The best way I can think to describe Dr. Chaos is “a Castlevania game mixed with a point-and-click adventure.” You enter a spooky mansion and it is filled with doors and rats. It's a side-view and the controls are pretty solid, so you stab the rats and enter the doors. When you go in a door it goes into a point-and-click adventure setup. Here you can open doors and cupboards, pick up items, turn different directions, break holes in weak walls, and enter doors and holes. The general goal of the game is to enter all of the hidden areas that are pathways to bosses. Once you go through the platforming part and kill the boss you get a part of a final weapon that is needed to kill the final boss.


Essentially, you search all the nooks and crannies of the mansion looking for these things. Even when you don't find a pathway to a boss, you are generally rewarded for opening things with items. There is pistol ammo, machine gun ammo, grenades, and potions. The first three make killing enemies much easier than it is to do so with the knife. Obviously, potions heal you. But, not all the time are you rewarded for opening things, because sometimes monsters will jump out, which forces you out the door you came in so you can fight them. This adds a certain level of tension to the point-and-click parts that would otherwise be boring.

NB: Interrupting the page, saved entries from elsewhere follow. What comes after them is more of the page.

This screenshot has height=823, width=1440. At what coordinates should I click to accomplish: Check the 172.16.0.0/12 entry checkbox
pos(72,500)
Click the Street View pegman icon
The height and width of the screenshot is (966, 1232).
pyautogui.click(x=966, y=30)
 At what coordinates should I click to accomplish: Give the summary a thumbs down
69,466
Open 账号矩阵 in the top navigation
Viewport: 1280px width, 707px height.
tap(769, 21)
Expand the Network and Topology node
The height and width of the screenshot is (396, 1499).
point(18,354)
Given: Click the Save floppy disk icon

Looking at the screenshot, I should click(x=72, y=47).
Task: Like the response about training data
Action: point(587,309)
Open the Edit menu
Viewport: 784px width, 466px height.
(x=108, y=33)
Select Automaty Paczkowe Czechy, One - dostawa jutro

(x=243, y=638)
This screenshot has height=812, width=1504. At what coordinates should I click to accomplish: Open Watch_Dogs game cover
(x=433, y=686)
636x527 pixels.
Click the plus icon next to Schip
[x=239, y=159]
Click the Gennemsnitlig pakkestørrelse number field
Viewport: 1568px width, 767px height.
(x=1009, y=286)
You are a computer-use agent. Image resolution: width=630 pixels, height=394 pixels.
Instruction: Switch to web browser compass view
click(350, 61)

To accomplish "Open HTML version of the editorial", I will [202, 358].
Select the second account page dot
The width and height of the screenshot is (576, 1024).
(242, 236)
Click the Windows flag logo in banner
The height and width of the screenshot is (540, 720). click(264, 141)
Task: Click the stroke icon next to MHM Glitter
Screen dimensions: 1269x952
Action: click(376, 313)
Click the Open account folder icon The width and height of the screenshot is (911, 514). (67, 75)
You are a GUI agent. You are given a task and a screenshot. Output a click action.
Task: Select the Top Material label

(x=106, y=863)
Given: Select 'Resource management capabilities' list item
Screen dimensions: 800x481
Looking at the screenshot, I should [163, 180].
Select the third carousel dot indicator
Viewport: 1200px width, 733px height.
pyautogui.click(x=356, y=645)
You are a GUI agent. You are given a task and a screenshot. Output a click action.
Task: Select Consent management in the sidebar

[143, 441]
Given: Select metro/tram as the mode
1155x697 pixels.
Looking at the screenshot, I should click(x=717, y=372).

Playing the game again for the first time in quite a few years, I was surprised that I liked it. I remember thinking it was just a goofy game where you click randomly on walls. It must have been the weird name and general strangeness that turned me off to the game when I was younger, but playing it now I really got into it. Sure it is difficult and an oddity, but it the controls felt good and I am a big fan of exploration. Maybe I've just played so man bad NES games lately that I'm not used to playing a capable one like Dr. Chaos.